Figure 01g Cambrian Explosion [view large image]

    Other possible explanations include :

    Cambrian Oxygen Level
  1. Burrowing - It is suggested that the genetic toolkit is only the necessary condition, the environment provides the sufficient condition in the form of burrowing deep down by animals. This kind of activity would bring oxygenated water down to the sediment opening up new and complex environment to make a living.

  2. Predation - The arm race between predators and preys produced intense evolutionary pressures for the animals to become evermore innovative for the sake of survival.

  3. Fertillser - Rising sea levels during that period could have increased erosion, bringing nutrients such as calcium, phosphate and potassium into the oceans. It provided the ingredients to produce new forms in the arm race.

  4. Oxygen - The level of oxygen had crept up gradually until it was sufficient to support the active lifestyle of advanced animals in the Cambrian period (Figure 01h).
  5. Figure 01h Cambrian Oxygen Level
    [view large image]


    Added evidences for the Cambrian Explosion are now supplied by a very rich trough of fossils from Marble Canyon not far from the Burgess Shale. Together with China's Chengjiang fossil beds, the explosion seems to be worldwide (see insets in Figure 01g). There are many hypotheses as suggested above. It is increasingly clear that they worked together, but which one is the key ?

    Rise of Animals It is reported in 2009 that rather than evolving during the Ediacaran period, the first multicellular animals evolved as early as 850 million years ago (Figure 01i), but remained on the fringes of life until ice ages changed the environment to be more favourable for them.

    Figure 01i Rise of Animals [view large image]

      The new discoveries include:

    1. Embryo-like fossils for animals (could be sponges) preserved in seabed layers between 550 and 580 millions years old.

    2. Molecular fossils in the form of 24-isopropylcholestane (some kind of cholesterol in the cell membranes of certain sponges) were within oily sandstone 635 to 713 million years old.

    3. Massive reef of stromatolites was found in 850-million-year-old rocks. These early animals were restricted to live in a thin layer of surface water only where sufficient oxygen was available. It was the series of deep ice ages that reset the chemistry of the oceans producing clear waters rich in oxygen in which larger, more complex animals could evolve - setting the stage for the Cambrian explosion.
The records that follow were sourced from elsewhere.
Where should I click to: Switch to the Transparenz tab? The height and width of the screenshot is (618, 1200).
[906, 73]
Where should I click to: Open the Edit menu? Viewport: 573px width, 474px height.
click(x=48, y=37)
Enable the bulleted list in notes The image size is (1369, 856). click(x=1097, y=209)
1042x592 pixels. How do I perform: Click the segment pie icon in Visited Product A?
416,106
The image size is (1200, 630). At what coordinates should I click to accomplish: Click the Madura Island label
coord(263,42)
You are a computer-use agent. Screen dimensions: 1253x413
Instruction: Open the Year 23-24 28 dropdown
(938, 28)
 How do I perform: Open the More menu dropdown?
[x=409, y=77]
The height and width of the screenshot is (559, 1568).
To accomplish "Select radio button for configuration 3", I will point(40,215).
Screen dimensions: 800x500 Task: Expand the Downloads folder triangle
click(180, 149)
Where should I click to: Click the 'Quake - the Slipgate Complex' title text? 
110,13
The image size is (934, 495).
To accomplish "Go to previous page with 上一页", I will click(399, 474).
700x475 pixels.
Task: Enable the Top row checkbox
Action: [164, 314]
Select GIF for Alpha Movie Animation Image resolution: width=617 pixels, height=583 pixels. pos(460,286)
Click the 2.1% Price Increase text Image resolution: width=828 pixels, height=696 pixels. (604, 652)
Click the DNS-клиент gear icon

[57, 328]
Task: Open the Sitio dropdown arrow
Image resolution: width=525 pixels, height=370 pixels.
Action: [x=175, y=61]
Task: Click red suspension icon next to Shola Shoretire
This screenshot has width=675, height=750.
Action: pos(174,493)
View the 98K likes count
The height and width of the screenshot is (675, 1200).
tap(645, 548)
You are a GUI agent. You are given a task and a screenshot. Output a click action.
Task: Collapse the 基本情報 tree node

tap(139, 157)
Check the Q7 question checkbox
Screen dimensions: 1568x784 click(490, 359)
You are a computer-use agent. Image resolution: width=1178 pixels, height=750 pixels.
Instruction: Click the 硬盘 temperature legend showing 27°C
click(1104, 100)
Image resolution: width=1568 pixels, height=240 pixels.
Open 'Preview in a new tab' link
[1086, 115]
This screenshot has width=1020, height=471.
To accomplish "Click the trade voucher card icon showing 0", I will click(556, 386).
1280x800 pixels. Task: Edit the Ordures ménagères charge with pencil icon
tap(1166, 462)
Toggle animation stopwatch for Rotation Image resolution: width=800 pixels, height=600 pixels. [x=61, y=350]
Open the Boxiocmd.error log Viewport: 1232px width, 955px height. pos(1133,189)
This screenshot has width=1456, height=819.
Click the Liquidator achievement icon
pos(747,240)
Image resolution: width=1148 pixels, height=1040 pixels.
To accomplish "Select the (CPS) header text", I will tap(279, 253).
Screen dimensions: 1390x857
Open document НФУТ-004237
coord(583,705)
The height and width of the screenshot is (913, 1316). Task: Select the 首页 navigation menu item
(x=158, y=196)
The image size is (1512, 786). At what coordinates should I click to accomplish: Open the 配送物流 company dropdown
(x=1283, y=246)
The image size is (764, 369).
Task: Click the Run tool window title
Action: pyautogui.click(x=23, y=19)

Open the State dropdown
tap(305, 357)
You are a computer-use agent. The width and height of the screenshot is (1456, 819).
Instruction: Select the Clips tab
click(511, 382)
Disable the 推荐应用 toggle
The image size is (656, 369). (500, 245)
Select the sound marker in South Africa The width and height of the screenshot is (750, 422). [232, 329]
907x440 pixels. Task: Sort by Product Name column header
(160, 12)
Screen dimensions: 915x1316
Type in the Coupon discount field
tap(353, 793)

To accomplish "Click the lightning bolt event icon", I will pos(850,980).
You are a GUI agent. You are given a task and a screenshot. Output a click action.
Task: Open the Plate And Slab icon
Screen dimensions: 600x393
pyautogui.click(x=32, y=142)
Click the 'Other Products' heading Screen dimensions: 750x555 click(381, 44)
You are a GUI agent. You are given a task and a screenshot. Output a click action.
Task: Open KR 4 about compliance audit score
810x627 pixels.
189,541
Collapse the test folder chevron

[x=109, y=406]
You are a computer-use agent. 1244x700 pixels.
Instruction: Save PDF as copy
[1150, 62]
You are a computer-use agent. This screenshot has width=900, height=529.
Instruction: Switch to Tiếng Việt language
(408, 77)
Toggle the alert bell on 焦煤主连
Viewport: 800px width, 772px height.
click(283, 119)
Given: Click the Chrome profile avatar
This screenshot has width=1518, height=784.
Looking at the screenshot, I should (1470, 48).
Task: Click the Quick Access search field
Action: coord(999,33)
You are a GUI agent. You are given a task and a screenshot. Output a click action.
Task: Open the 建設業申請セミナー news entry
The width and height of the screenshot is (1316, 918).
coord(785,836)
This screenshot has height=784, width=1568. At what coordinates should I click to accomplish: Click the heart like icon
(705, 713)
    1It is believed that the group of animals called Chordata is the ancestor of all vertebrates. They don't have backbone, but have a fairly effective substitute in a structure occupying exactly the same postion, known as the notochord. There is a well-developed nerve cord running the length of the body above the notochord. The lancelet (amphioxus) is the present-day example. It is so common in the Amoy region of the Chinese coast that it is sold in bulk as food in the markets.